━━━━━ SELECTED PASSAGE ━━━━━

Did you apply to that Next Generation Service Corps program? Any word on that?
Did you retake the ACT on April 9? If not, are you planning to take the test in June (registration deadline is May 6)?
Did you ever sit down with your parents and get a firm number about what they could pay out of income and savings? Many of your posts are along the line of “I can’t ask them to pay for tuition, I feel badly,” not, “they have told me that they can pay X number of dollars per year.” But, then where does “we’ll manage somehow” come from? Did they TELL you they couldn’t afford ASU or are you assuming that it would be too much?
Color me confused, but I still have no idea what your family is able/willing to pay. The only information I have been able to piece together is that they make more than the Pell eligibility threshold and that your mother is/was still paying back her own student loans. Is this correct?
If they truly can contribute nothing towards your college education through earnings (and would have to take out loans), then I agree with everybody else, ASU Barrett is not affordable and you need to look at other options.
Your situation hasn’t changed since your other threads, so it’s unrealistic to expect the advice to be different. Time is short, so I’m going to be direct. I hope you listen.
I came from a poor family, so I understand your struggles. My parents couldn’t afford to send me away to college, but they could afford to help me through community college. I was able to earn enough with the degree I got there to pay my way through a 4-year school. Your ability to find a job will likely increase with an associate’s degree. I don’t think it’s appropriate to have an affordable path in front of you that will better your situation and not materially harm your family and figuratively stamp your foot and say you’re too good to take it. I understand you worked hard in school. Most of us work hard. It entitles us to nothing.

━━━━━ STORED DATA ━━━━━

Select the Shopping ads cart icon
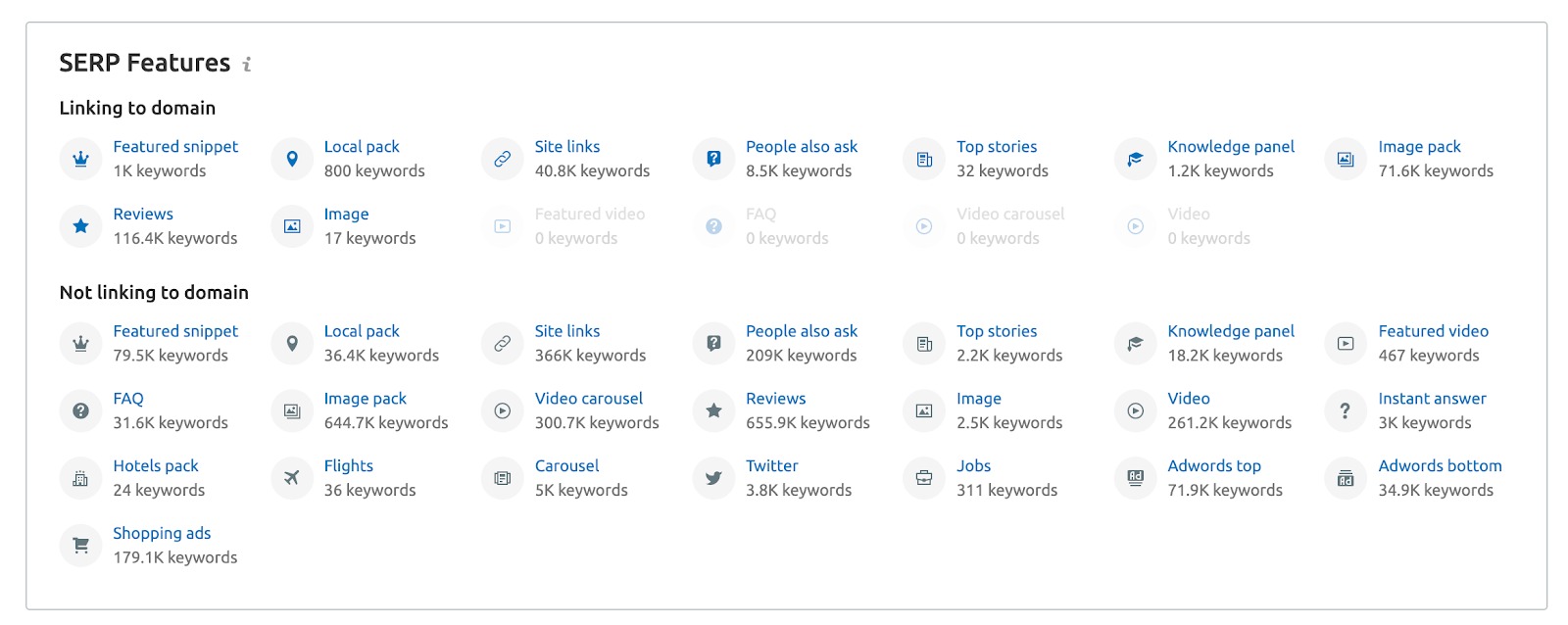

━━━━━

> GIVEN INSTRUCTION
Return the part of the college-cost advice that begins at the words "I came from" and stops after "us to nothing.", copied word for word.

> FULL OUTPUT
I came from a poor family, so I understand your struggles. My parents couldn’t afford to send me away to college, but they could afford to help me through community college. I was able to earn enough with the degree I got there to pay my way through a 4-year school. Your ability to find a job will likely increase with an associate’s degree. I don’t think it’s appropriate to have an affordable path in front of you that will better your situation and not materially harm your family and figuratively stamp your foot and say you’re too good to take it. I understand you worked hard in school. Most of us work hard. It entitles us to nothing.